People are quick to ridicule then-CEO Roberto Goizueta for the New Coke episode, but I think this is unfair. As I mentioned in an earlier piece, hindsight is always 20/20, and it’s easy to poke fun at what the company itself highlights as a “memorable marketing blunder.” Yes, it was a marketing misstep, but Coke understood the strategic risk associated with their actions- and went forward with New Coke anyway. Coke could not foresee the future, but they rolled the dice with eyes wide open. In an interview at the 10-year anniversary celebration of the launch of New Coke (and yes- there was such an event), Mr. Goizueta exhorted his employees to take “intelligent risks” in their jobs. “If you take risks, you may fail. But if you don’t take risks, you will surely fail,” Goizueta said. “The greatest risk of all is to do nothing.” I consider this wise advice from a man who during his tenure as CEO grew the market capitalization of The Coca-Cola Company from $4.3 billion to $180 billion.
For the record, I suggest that history validates Mr. Goizueta’s decision in launching New Coke. If he had never changed the formula, Coca-Cola would likely not hold the hallowed place in American culture that it does today. ‘Old Coke’ had to betaken away to make Americans know how connected they were to it, and why it differentiated itself from Pepsi. The story of New Coke remains for me one of the strongest dual success -and failure- stories in the history of strategic risk taking.
I hope these two examples of Strategic Risk – and the assumptions at play in each- were useful. As you’ve read the above and think of the billions of dollars lost through these misadventures, you may also have started to ponder where the line can be drawn between ‘poor business judgment’- and ‘betrayal of shareholder trust’. Just how accountable are corporate executives for their decisions, after all?
There is a world of difference between corporate executives making poor strategic decisions in good faith, and corporate executives abusing their fiduciary duties and betraying the trust of their shareholders.

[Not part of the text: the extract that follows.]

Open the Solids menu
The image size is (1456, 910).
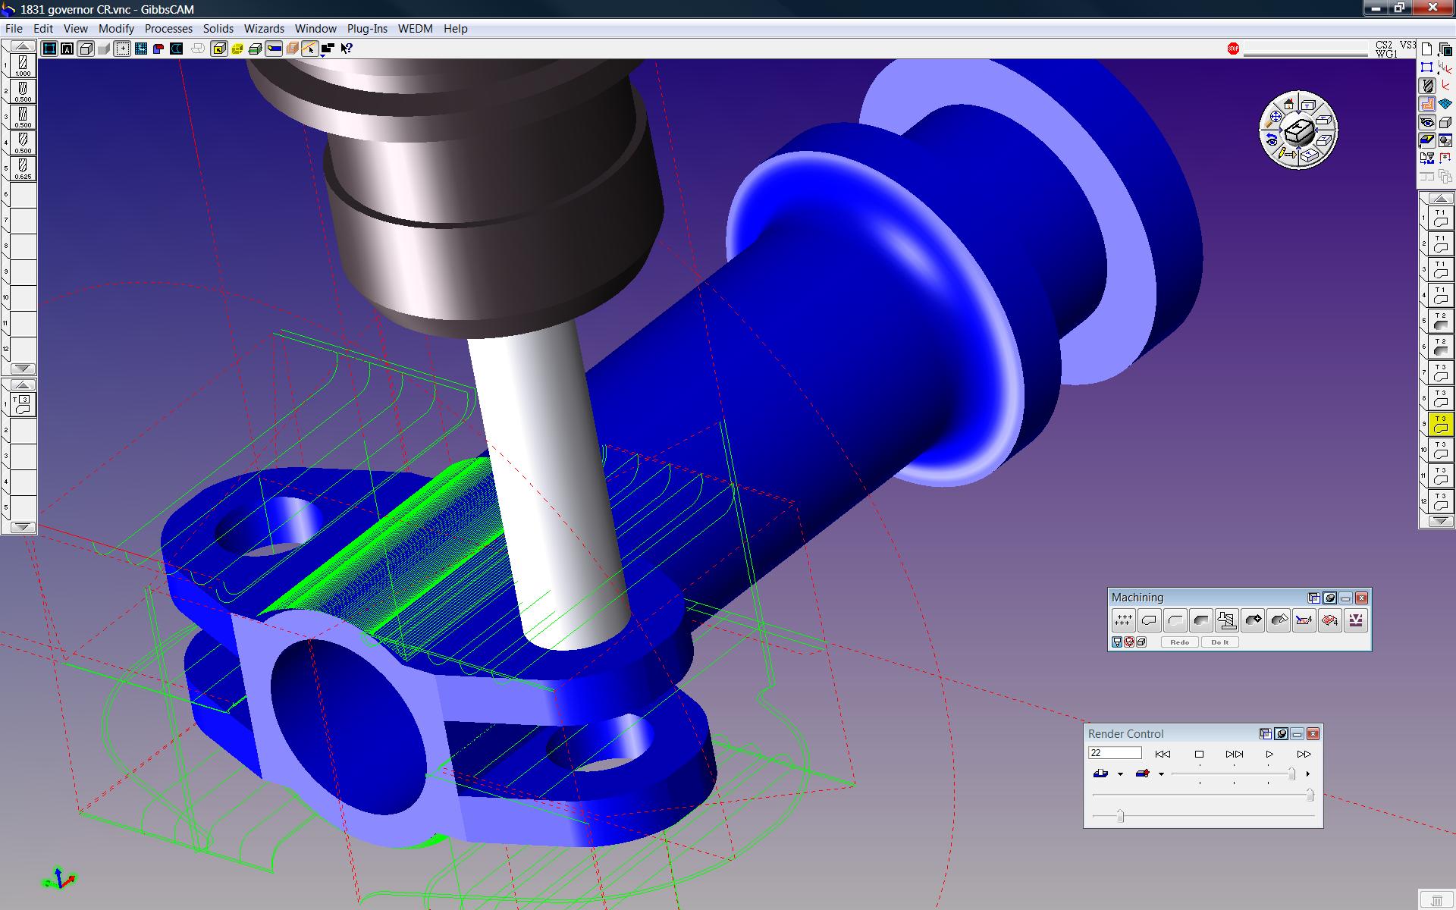pos(218,29)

And whereas in most cases common sense prevails for the average shareholder when viewing the executives’ decisions in hindsight, when the losses are large enough, the lines are often drawn in courts of law.
In the case of the Daimler-Chrysler merger and New Coke, I think we could agree that the executives in charge genuinely believed that the deals would ultimately enhance shareholder value. The assumptions proved to be weak in the end, but there was good faith in the decision-making process itself.

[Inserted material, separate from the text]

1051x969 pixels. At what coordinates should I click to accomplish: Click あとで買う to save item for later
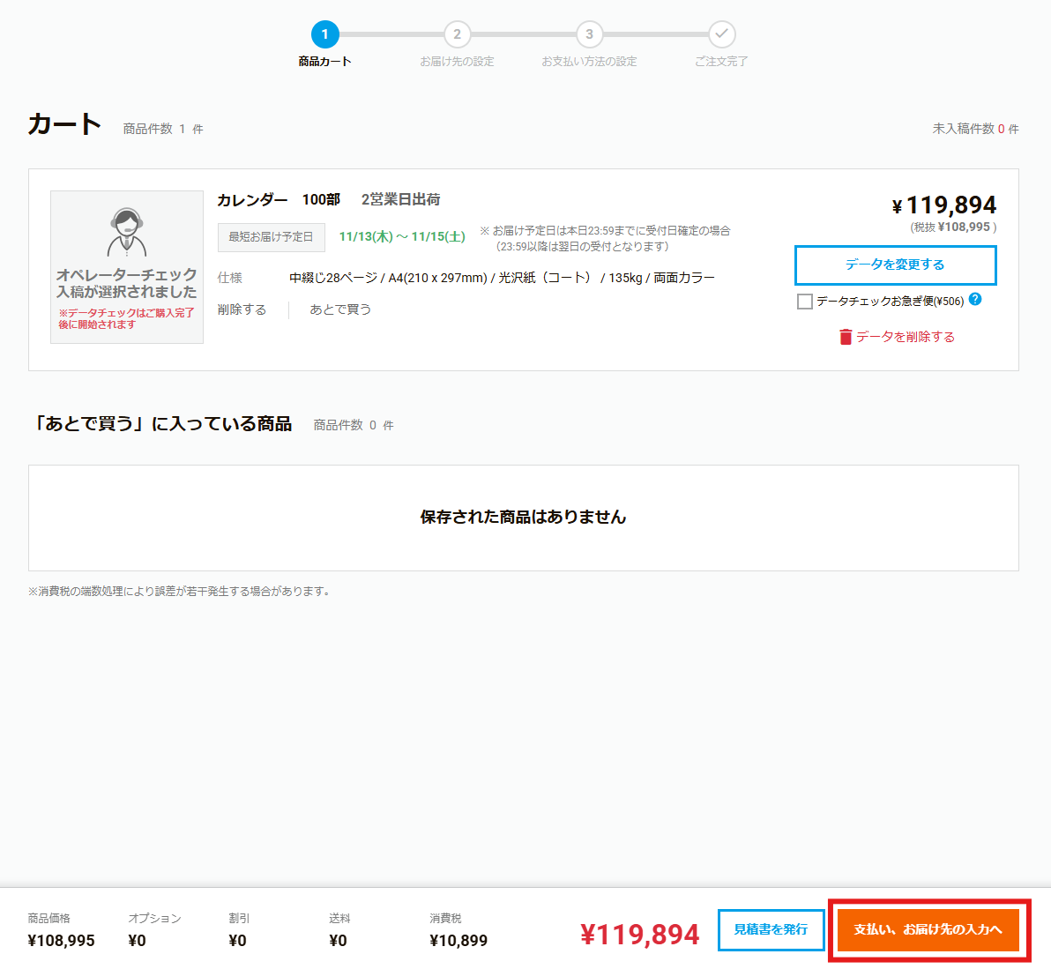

In the case of Enron, on the other hand, which I describe in another piece on this website (“Beware the Clever Executive”), we see a clear case of corporate executives abusing their fiduciary duties and betraying the trust of their shareholders.

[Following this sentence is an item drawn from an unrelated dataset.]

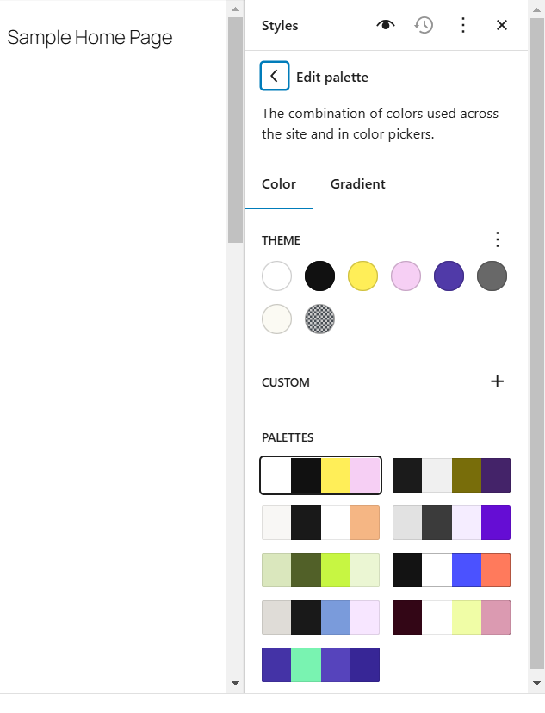Select the black theme color swatch
This screenshot has width=545, height=713.
click(319, 276)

In closing, when you set aside all of the legal wrangling associated with high-profile cases of business failures, there is a simple Rule of Thumb that you can look to- a high bar of reason where common sense trumps all legalese:
When taking on Strategic Risk of any size or sort, executives should always ask themselves the following: “Did I do my homework, and would I spend that dollar, if it came out of my personal account?” Oh and please, never count out the uncertainty of what tomorrow will bring.